As evidence of growing demand, Sendbird also reported that the number of monthly active users on its platform now exceeds 150 million and that the number of applications powered by its messaging APIs has tripled in the last two years, to over 30,000 applications. Its biggest U.S. customers include Reddit, Yahoo! Sports, Hinge, Cornershop by Uber, Rally Health, Accolade, Headspace, Teladoc, KeepTruckin, and ServiceNow, John Kim, CEO and co-founder, Sendbird, said.
Follow the Money
For this latest round, Steadfast Capital Ventures took the lead, with new investors Emergence Capital, Softbank Vision Fund 2, and World Innovation Lab joining previous investors ICONIQ Growth, Tiger Global Management, and Meritech Capital. This latest round of funding will go toward ramping up research and development for new and existing products and scaling headcount at its Silicon Valley headquarters and other locations around the globe, Kim said.

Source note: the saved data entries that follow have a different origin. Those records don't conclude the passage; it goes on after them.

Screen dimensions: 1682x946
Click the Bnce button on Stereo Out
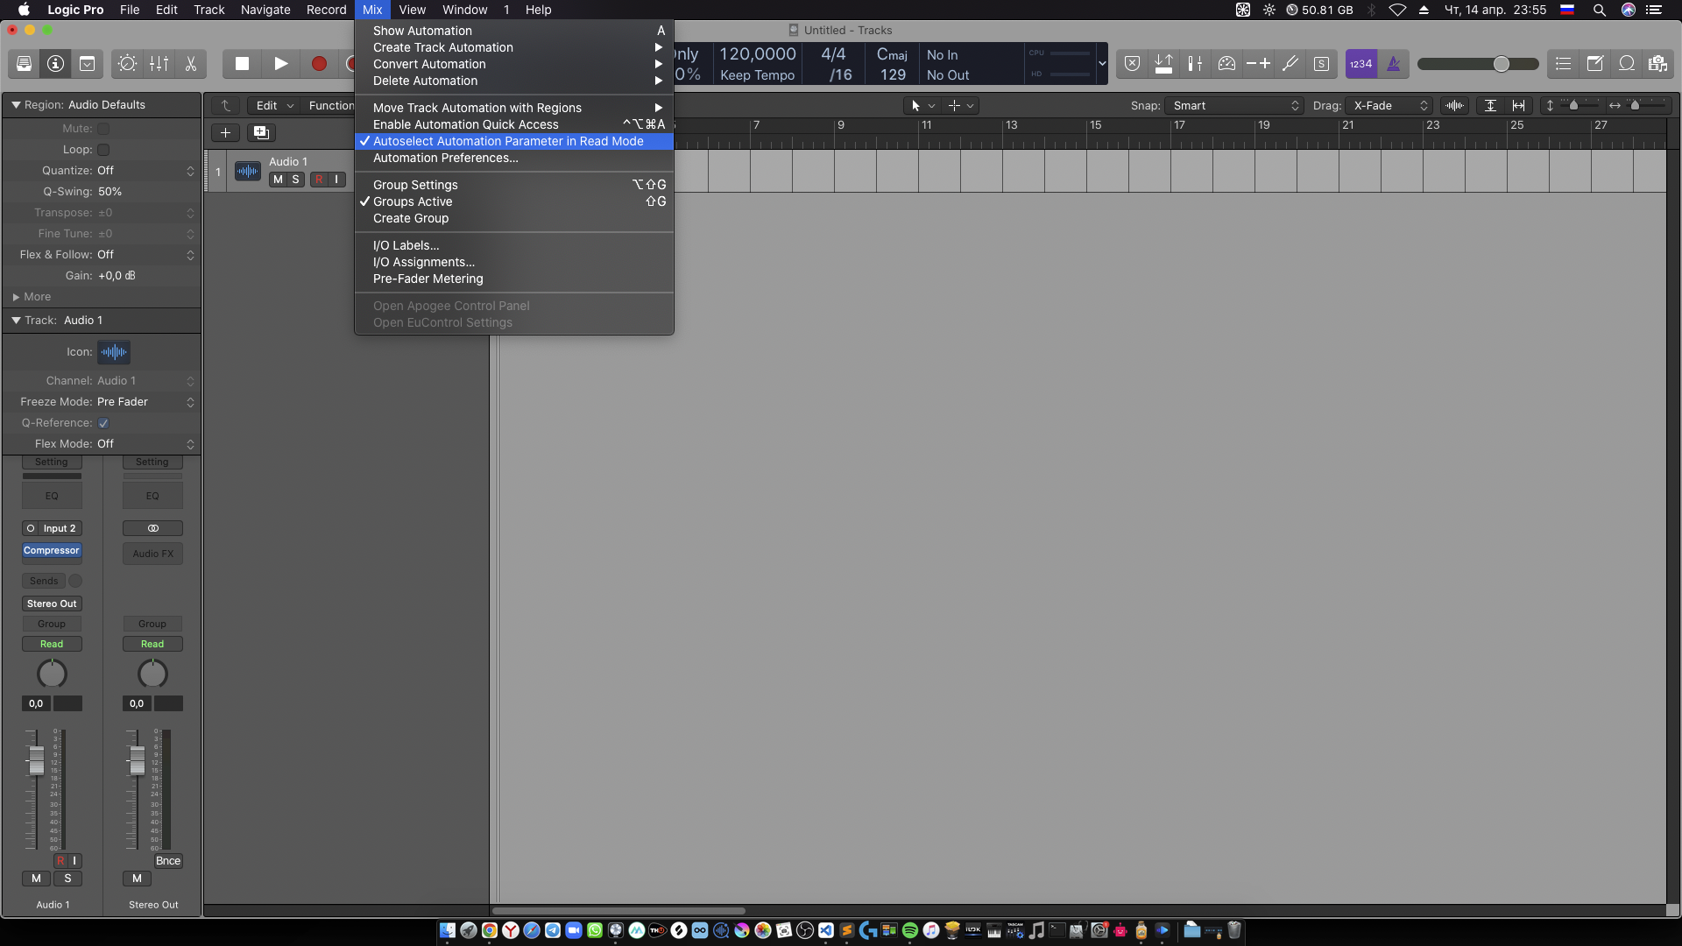(168, 861)
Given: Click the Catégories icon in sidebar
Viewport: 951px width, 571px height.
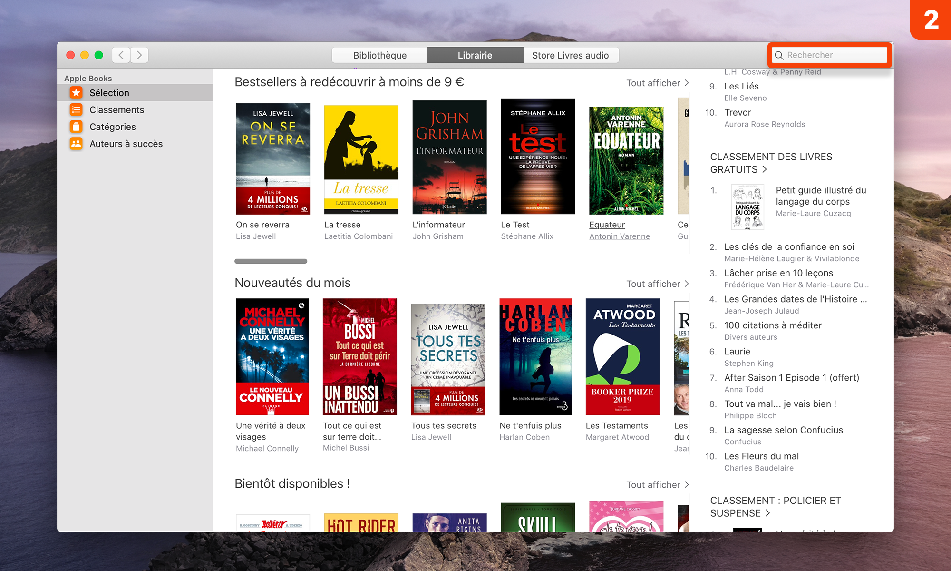Looking at the screenshot, I should (76, 127).
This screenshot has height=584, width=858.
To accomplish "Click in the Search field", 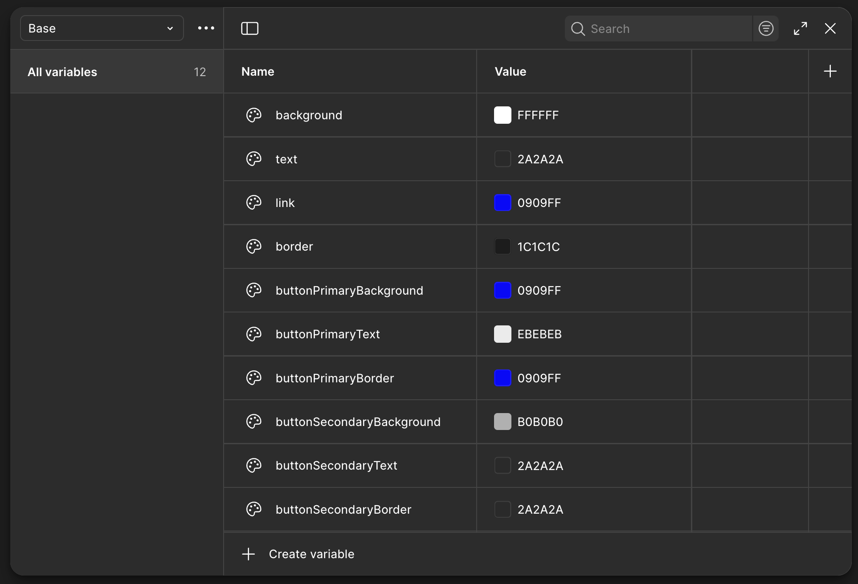I will (666, 29).
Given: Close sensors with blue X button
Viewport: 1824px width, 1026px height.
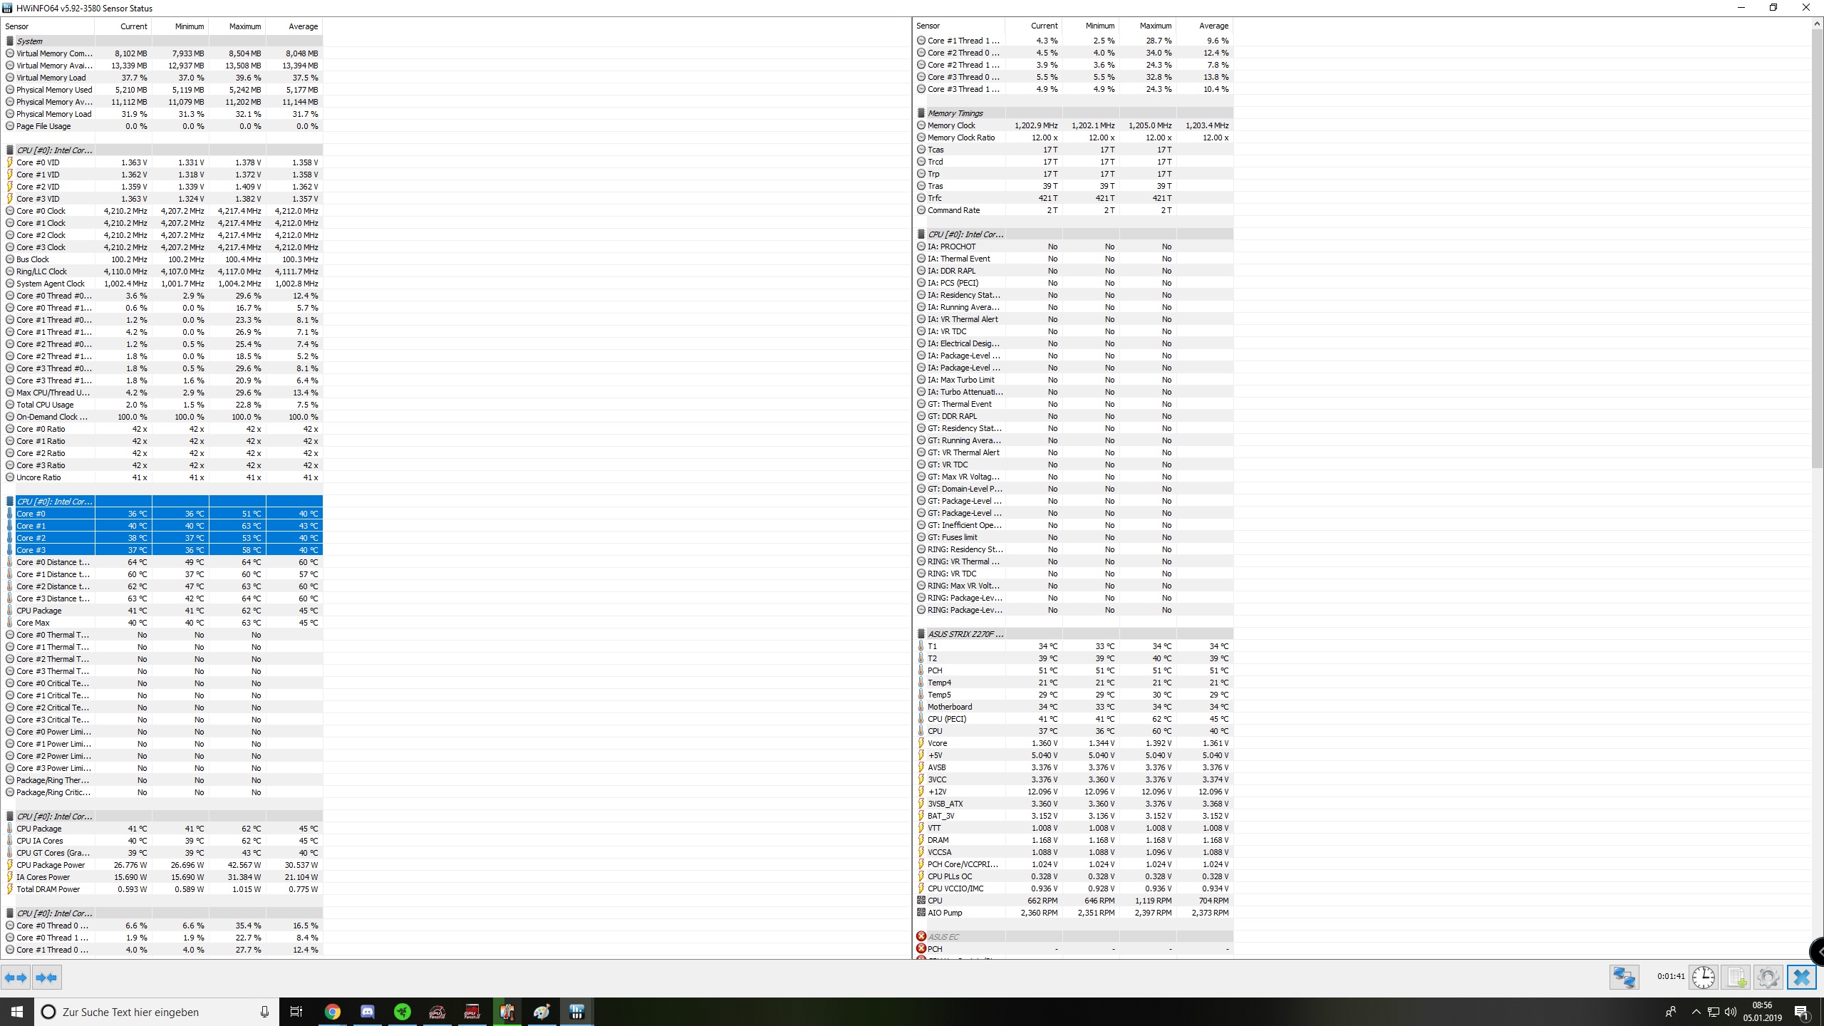Looking at the screenshot, I should click(1801, 977).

This latest infusion brings total funding to $221 million in seven rounds, according to Crunchbase. These include multiple seed rounds as well as a $16 million Series A, in December 2017, and $102 million
Series B, in May 2019.
Product Delivery
Sendbird launched in 2016 with a chat API. In March 2020,
it added voice and video APIs in an offering called Sendbird Calls. For online dating site Hinge, timing was fortuitous. It began using Sendbird’s video calling and chat APIs in Q2 2020 to launch video dating for people sheltering in place. “With millions of daters looking for connection, we needed a partner that we could trust with our scale,” Ben Celebicic, CTO of Hinge, said in a prepared statement.
Outside of dating, Sendbird has seen video traction in gaming and healthcare, and interest in voice calling in the food delivery, ridesharing, and online marketplaces, Kim said. “We believe the next phase of messaging is less about conversations that are separated from the core transactions and utility of the app, instead progressing to a place where chat becomes an integral part of the core workflows of the app itself,” Kim added.
For example, a seller in a fashion marketplace app should be able to show vintage sneakers to a potential buyer right within a chat thread. Then, within that same conversation, the buyer could watch a video of the sneakers in action, add the sneakers to their shopping cart, issue a payment, check order status, request a return label, and get help, Kim described.
Conversations have always been the way people build relationships and get things done and Sendbird thinks that paradigm will augment, if not replace the browse-and-click model of today’s Internet, Kim said. Ultimately, Kim added, by adding Sendbird to an app, a brand will get the user interface, integrations, and analytics for conversations to power the core workflows of many industries.